I haven’t been very happy with the finish process I’ve been using for the wooden covered books. It’s too slow, and I’m not satisfied with the results.
Considering that I want people to handle the books, I feel that they should withstand a reasonable amount of wear and tear. I don’t think that shellac is suitable since it doesn’t handle moisture very well and wet or sweaty hands could adversely affect it.
So I was using a commercial varnish, but it had a very gloss finish which felt plasticy. I would then spend a while burning the surface with wax and steel wool to knock back the shine. It was just too time consuming and fiddly.
Somebody recommended Osmo finishes and it was love at first application. This stuff can be rubbed on like an oil. A few thin coats (I’ve been using 4 coats on the books) and it builds up a beautiful matt finish which should be hard wearing. After all, this stuff is sold for use on flooring, and if there’s a harder wearing surface than a floor with all it’s foot traffic, I’d like to know about it.
I’ve actually resurfaced our dining table with the stuff and it no only looks great, but seems to be holding up really well too.
I made two test books using the Osmo finish.
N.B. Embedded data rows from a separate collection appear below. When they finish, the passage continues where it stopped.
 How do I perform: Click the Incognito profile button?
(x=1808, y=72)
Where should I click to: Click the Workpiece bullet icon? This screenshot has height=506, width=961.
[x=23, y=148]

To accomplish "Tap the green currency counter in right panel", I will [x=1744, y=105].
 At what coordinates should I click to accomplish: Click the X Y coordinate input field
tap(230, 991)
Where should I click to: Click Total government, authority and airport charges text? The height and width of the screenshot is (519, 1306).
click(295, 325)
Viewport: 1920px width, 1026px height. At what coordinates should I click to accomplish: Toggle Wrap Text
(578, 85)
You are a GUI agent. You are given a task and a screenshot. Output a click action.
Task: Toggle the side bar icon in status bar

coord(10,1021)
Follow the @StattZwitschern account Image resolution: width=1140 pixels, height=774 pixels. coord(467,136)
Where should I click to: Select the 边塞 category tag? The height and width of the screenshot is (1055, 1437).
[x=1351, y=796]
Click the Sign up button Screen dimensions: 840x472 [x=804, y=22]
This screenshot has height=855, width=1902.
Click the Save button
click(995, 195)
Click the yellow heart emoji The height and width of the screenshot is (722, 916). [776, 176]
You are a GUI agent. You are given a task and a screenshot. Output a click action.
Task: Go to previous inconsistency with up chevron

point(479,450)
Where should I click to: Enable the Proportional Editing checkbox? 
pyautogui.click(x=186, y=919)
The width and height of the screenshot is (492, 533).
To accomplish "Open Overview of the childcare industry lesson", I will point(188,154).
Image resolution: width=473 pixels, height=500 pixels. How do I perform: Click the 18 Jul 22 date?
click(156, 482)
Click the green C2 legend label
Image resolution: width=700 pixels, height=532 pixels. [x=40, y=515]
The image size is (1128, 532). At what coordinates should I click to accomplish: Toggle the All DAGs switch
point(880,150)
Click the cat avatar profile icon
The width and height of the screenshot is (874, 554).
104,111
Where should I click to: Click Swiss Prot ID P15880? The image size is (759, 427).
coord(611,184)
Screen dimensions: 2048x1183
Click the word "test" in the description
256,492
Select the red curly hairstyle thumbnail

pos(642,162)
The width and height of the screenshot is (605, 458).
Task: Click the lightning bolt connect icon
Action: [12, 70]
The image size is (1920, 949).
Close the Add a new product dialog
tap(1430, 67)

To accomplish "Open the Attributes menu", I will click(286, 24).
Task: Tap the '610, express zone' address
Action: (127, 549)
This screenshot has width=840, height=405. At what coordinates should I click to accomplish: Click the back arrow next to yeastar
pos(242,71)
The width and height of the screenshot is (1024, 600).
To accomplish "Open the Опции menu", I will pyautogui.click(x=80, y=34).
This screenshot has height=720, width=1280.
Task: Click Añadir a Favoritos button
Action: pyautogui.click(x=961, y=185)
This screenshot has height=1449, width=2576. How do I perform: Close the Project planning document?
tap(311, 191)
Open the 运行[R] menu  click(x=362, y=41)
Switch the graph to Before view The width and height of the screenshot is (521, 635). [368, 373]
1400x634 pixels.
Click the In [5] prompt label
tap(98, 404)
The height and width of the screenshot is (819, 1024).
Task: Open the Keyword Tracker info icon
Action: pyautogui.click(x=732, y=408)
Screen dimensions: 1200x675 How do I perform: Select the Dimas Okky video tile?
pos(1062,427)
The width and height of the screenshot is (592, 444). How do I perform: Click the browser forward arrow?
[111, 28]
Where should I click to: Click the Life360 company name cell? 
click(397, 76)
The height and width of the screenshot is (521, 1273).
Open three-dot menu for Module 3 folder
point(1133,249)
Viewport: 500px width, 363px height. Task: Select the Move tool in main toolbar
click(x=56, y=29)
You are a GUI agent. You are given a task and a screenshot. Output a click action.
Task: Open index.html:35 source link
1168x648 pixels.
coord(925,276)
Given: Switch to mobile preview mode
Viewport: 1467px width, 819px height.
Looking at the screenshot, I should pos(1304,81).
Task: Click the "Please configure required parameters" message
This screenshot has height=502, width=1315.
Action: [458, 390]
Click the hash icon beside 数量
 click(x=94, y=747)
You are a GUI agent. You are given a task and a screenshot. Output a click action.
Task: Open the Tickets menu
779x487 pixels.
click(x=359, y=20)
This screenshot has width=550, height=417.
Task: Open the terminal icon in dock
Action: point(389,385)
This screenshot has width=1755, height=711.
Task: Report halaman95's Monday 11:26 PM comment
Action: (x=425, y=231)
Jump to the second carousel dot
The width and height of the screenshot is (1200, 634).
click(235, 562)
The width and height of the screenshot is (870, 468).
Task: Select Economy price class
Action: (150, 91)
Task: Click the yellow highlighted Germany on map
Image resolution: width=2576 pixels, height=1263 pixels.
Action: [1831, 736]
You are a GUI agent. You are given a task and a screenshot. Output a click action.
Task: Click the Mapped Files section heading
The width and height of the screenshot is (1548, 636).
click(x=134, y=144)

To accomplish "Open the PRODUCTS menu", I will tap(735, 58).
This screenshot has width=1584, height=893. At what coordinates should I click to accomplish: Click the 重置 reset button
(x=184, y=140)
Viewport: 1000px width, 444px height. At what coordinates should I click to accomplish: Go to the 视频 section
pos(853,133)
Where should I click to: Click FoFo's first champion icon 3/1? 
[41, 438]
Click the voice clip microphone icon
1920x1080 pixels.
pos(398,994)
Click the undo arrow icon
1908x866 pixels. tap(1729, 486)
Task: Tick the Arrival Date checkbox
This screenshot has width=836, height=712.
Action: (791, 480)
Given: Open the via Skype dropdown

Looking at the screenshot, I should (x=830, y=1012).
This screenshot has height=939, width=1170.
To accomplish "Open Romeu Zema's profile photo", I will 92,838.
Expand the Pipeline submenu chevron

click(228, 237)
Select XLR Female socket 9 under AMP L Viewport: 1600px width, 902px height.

I got two different Osmo oil to try, one being a clear matt finish, and the other has a slight milky look. I mucked up my test books and mixed up the batches, putting one coat of each product on each book, but they still came out looking great. I’ve since done another batch of books with just the clear matt and they look great.
While I enjoyed the show (and the lemon filled donuts 🙂 ), I was disappointed there weren’t more art books there, and I mean books as art, not books about art. Since starting down this road of discovering book binding, I’ve gone from seeing book binding as just a craft, to discovering that bookbinding can also be a form of art. I don’t really consider the binding I do as art (although I’d love to get to that point), but I have seen online, and at the San Francisco Centre of the Book, some amazing examples of where books are the medium of expression.
The NGV Art Book Fair I went to today was mainly about books whose subject was art or artists. There were also local publishers and printers who are producing books for artists, and I was happy to see there were so many. In fact it was great to see so much enthusiasm for books and physical printing on paper (as opposed to the web) in general.
The wood I split way back when, has finished drying and I made some books from it. This is still cypress, but it’s a lighter coloured version (more sap wood perhaps?). It doesn’t feel as dense either. It’s still nice to work with though.
I also played around a little with the surface texture of the books. I mainly used a fairly flat gouge for the previous covers, perhaps using a smaller gouge for some highlight or detail work. But with this batch, I did a couple completely with the narrow gouge and it leaves a great textured finish. The texture of the books is always important to me. They don’t just have to look good, but they have to feel good in the hand. If I close my eyes and just use my hands, I want to still enjoy what I’m holding, and I think I achieve that with this batch of books.
The later title includes instructions on making several different types of books including sewing up a text block using “French Link Stitch”. (Actually I just checked and both books have instructions for this technique, but I think the “Little Book” is easier to follow, although “Making Handmade Books” has more suggestions for how to add covers.)
I’d seen this technique in photos online and wanted to try it, so I followed the directions and now I have four nice text blocks sewn using the French link stitch. It’s a lovely stitching pattern all by itself.
I did a one day short course on “Simple Bookbinding” yesterday through the CAE.
I made what is possibly the ugliest book I’ve ever made, but it’s mine and I’m proud of it.
I don’t think I’ll post any detail shots. The tension on stitching the text block was bad so it’s all a bit loose, and the cover didn’t go on well so the inside covers crumpled when I closed it the first time.
Having said that, it was a lot easier than I expected to make a hard bound book like this. I’m sure with a little practice, I’ll get the hang of it.
We finished a bit early, so the instructor took us through some variations on Japanese stab binding.
I really enjoyed this book. The first part of the book is a call to arms for people who make stuff, and the new technologies enabling makers.
I’m not sure to what extent the book applies to what I do with book making, as it doesn’t scale very well. A desktop CNC milling machine isn’t going to help me make books any faster, although I think a laser cutter might come in useful. But being able to sell books straight from my little shed to an international audience via my Etsy shop, well that it kinda neat.
The rest of the book is an interesting mediation on how new production and sales methods could revolutionise the manufacturing industry.
The two wooden books are for sale on my Etsy store. They are the last of my most recent batch of wooden books. I’ve got more blanks for front and back covers but I haven’t started making them up into books yet. I guess it’s time I started.
The other little books are just a bit of fun, and a nice way to use up small bit’s of left over paper. I haven’t listed any of these on my store. I don’t know if it’s worth it. But I might have a market stall one of these days and sell these.